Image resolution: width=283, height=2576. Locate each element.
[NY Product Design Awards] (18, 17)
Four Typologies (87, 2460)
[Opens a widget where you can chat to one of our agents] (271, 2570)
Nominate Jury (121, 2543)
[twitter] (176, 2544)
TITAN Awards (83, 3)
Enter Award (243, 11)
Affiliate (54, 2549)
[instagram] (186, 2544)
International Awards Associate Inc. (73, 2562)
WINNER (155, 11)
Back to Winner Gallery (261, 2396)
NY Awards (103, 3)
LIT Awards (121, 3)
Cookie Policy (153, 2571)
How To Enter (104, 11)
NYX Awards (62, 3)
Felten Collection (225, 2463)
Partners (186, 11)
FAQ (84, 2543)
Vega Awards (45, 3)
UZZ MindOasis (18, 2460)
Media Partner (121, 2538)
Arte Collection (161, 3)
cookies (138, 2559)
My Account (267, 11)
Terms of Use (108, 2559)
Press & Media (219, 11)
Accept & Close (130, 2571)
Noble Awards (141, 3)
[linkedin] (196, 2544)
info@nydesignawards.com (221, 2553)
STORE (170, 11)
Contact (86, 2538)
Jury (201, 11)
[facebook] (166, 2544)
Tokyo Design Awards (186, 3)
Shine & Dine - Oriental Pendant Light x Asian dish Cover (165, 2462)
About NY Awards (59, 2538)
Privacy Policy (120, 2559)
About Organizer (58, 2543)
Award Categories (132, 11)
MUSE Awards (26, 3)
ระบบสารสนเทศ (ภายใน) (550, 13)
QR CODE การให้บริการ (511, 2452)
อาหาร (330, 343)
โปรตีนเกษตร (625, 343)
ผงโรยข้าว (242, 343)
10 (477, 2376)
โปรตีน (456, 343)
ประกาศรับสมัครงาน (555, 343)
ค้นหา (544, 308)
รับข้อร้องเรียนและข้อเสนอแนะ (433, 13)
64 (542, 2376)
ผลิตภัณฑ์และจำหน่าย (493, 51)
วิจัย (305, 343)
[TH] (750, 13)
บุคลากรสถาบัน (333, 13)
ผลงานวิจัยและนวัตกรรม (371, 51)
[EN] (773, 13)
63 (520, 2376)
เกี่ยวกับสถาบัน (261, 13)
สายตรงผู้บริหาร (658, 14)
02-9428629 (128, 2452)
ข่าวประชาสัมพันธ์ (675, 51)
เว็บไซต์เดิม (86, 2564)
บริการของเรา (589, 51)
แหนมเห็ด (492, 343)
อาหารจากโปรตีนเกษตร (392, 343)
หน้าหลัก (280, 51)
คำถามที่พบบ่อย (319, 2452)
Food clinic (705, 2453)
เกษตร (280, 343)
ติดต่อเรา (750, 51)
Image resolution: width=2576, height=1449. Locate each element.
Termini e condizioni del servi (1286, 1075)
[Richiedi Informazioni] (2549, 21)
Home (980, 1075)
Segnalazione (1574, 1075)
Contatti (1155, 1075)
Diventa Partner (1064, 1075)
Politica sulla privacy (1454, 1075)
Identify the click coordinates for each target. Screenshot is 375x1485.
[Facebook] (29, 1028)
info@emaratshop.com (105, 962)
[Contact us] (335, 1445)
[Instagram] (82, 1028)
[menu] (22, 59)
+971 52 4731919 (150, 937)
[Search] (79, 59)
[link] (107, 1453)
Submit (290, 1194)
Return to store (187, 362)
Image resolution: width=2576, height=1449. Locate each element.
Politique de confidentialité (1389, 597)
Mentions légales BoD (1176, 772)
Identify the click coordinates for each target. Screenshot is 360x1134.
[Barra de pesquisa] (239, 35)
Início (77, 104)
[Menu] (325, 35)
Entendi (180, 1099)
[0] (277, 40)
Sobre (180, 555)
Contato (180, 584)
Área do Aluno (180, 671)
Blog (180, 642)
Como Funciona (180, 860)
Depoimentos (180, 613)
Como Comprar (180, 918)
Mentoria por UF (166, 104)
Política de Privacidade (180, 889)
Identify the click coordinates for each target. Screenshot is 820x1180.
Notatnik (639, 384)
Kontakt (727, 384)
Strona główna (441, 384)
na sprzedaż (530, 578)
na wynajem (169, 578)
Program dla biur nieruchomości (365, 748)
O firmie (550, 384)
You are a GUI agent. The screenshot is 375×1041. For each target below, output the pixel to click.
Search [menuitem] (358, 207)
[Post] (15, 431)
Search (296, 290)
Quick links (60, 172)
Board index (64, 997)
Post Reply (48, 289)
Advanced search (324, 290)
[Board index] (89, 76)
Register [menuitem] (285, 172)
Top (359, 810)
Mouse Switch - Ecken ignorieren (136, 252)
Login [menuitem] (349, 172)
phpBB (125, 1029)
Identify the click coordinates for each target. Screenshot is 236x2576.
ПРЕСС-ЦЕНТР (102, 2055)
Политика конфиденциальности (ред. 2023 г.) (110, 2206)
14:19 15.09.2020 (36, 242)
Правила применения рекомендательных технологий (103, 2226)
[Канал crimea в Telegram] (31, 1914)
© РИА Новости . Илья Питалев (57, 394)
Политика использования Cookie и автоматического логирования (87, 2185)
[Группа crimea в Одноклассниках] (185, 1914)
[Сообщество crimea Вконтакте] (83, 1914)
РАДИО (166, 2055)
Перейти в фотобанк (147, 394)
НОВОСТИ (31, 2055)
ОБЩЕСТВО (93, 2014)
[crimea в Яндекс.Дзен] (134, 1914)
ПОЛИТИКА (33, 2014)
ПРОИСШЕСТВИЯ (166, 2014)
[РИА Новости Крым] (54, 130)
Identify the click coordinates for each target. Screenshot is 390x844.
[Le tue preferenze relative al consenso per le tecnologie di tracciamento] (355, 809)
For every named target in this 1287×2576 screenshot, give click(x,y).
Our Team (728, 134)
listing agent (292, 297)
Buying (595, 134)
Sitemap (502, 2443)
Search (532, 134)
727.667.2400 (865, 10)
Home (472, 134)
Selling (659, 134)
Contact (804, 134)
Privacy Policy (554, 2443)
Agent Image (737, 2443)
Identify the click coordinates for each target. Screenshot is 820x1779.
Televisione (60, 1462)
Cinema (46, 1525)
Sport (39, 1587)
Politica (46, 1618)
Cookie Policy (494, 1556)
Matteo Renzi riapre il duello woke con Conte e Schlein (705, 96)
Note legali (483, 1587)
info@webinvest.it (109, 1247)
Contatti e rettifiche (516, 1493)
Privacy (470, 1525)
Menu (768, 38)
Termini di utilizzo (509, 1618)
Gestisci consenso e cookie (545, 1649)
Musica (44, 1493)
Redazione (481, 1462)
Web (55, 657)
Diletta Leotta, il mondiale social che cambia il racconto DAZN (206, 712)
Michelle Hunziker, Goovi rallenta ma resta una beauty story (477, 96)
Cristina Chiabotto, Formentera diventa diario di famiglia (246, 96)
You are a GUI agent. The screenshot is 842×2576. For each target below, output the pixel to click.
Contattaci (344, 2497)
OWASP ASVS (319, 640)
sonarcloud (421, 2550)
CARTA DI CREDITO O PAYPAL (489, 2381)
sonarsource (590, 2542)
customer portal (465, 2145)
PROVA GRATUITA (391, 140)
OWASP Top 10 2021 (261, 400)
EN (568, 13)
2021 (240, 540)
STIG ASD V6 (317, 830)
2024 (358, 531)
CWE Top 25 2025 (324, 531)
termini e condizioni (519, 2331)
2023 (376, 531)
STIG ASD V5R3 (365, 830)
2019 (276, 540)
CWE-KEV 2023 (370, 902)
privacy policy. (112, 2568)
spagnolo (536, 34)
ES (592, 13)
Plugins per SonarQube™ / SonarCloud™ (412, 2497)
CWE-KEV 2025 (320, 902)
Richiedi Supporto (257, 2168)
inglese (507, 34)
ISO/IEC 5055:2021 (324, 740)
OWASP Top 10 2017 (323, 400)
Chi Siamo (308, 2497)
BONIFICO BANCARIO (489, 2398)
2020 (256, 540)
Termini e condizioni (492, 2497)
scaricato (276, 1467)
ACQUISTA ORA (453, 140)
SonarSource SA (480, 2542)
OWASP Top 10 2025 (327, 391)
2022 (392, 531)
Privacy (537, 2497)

> **Task directions**: Copy every line in the listing above where the string "below" turns up.

> **Answer to the problem**:
You are a GUI agent. The screenshot is 375×1041. For each target below, output the pixel to click.
You are a GUI agent. The screenshot is 842×2576. For each target below, output the pixel to click.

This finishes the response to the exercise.